Topoisomerases are essential nuclear enzymes that work to resolve topological problems that normally occur during DNA metabolism. Their involvement in crucial DNA associated-processes, such as replication, transcription and repair, mark them as a target of chemotherapeutic drugs such as camptothecins (CPTs). Therefore, finding other agents that may alter their activity is of great importance. Previous data showed that certain tyrosine kinase antagonists, tyrphostins, inhibit the catalytic activity of the cellular topoisomerase I (topo I).

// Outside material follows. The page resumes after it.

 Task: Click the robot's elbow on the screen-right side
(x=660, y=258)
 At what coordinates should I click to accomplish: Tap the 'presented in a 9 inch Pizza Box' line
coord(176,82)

We examined the effect of clinically used tyrosine kinase inhibitors (TKIs), erlotinib and gefitinib, on topo I in breast and prostate cancer cells. While erlotinib and gefitinib inhibit cellular topo I in treated cells without affecting the levels of the enzyme protein, in vitro assays show that erlotinib, but not gefitinib, inhibits the DNA relaxation activity of purified topo I. Erlotinib was found to reduce the DNA-binding ability of topo I, however, the reduction in topo I activity in gefitinib-treated cells is probably due to post-translational modifications of the enzyme protein. A combined treatment of either erlotinib or gefitinib with CPT increased the effect of CPT on the activity of cellular topo I, which supports the increased anticancer effect observed in MCF7 cells. These results suggest that topo I is a novel target of erlotinib and a combination of TKIs with topo I inhibitors may be an effective treatment for breast cancer.